As used herein, the singular form “a”, “an” and “the” include plural references unless the context clearly dictates otherwise. For example, the term “a compound” or “at least one compound” may include a plurality of compounds, including mixtures thereof.

Throughout this application, various embodiments of this invention may be presented in a range format. It should be understood that the description in range format is merely for convenience and brevity and should not be construed as an inflexible limitation on the scope of the invention. Accordingly, the description of a range should be considered to have specifically disclosed all the possible subranges as well as individual numerical values within that range. For example, description of a range such as from 1 to 6 should be considered to have specifically disclosed subranges such as from 1 to 3, from 1 to 4, from 1 to 5, from 2 to 4, from 2 to 6, from 3 to 6 etc., as well as individual numbers within that range, for example, 1, 2, 3, 4, 5, and 6. This applies regardless of the breadth of the range.

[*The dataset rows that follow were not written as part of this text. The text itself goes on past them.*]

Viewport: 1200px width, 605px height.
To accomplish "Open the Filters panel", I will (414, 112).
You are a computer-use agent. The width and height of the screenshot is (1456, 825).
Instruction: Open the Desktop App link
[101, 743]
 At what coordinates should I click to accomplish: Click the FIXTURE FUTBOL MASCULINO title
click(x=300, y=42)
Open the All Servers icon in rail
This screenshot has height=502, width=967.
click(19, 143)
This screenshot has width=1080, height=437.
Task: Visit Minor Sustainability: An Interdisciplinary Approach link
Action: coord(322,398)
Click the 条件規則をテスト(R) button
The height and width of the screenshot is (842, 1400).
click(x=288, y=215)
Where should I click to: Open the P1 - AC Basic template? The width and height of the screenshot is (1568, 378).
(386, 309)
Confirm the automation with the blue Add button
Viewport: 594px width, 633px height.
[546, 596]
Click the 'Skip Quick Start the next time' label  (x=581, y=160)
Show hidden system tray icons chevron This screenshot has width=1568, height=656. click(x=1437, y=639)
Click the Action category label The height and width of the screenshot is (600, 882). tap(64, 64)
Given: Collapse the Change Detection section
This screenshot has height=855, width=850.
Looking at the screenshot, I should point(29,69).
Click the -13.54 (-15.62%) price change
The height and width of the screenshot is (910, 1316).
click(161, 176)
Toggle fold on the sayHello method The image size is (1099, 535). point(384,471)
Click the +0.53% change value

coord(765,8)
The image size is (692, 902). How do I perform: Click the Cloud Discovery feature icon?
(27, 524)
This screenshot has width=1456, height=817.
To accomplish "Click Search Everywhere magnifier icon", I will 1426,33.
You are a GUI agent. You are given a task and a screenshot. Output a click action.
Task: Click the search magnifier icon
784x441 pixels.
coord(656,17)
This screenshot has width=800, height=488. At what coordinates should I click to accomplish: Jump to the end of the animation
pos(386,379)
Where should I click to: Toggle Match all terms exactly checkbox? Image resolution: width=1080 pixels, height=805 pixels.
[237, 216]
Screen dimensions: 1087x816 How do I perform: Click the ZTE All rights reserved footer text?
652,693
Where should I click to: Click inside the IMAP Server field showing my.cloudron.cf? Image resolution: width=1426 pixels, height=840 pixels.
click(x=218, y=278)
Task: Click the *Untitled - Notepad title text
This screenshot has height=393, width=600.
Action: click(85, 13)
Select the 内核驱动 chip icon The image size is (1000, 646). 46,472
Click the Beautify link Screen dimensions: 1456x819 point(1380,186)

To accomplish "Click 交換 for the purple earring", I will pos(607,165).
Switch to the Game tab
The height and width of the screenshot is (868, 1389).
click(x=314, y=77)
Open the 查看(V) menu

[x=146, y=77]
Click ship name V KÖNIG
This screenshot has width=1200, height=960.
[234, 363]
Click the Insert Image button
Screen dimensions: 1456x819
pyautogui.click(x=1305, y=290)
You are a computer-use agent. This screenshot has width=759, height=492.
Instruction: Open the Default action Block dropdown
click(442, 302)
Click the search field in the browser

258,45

Whenever a numerical range is indicated herein, it is meant to include any cited numeral (fractional or integral) within the indicated range. The phrases “ranging/ranges between” a first indicate number and a second indicate number and “ranging/ranges from” a first indicate number “to” a second indicate number are used herein interchangeably and are meant to include the first and second indicated numbers and all the fractional and integral numerals therebetween.

It is appreciated that certain features of the invention, which are, for clarity, described in the context of separate embodiments, may also be provided in combination in a single embodiment. Conversely, various features of the invention, which are, for brevity, described in the context of a single embodiment, may also be provided separately or in any suitable subcombination or as suitable in any other described embodiment of the invention. Certain features described in the context of various embodiments are not to be considered essential features of those embodiments, unless the embodiment is inoperative without those elements.

Although the invention has been described in conjunction with specific embodiments thereof, it is evident that many alternatives, modifications and variations will be apparent to those skilled in the art. Accordingly, it is intended to embrace all such alternatives, modifications and variations that fall within the spirit and broad scope of the appended claims.

It is the intent of the applicant(s) that all publications, patents and patent applications referred to in this specification are to be incorporated in their entirety by reference into the specification, as if each individual publication, patent or patent application was specifically and individually noted when referenced that it is to be incorporated herein by reference. In addition, citation or identification of any reference in this application shall not be construed as an admission that such reference is available as prior art to the present invention. To the extent that section headings are used, they should not be construed as necessarily limiting. In addition, any priority document(s) of this application is/are hereby incorporated herein by reference in its/their entirety.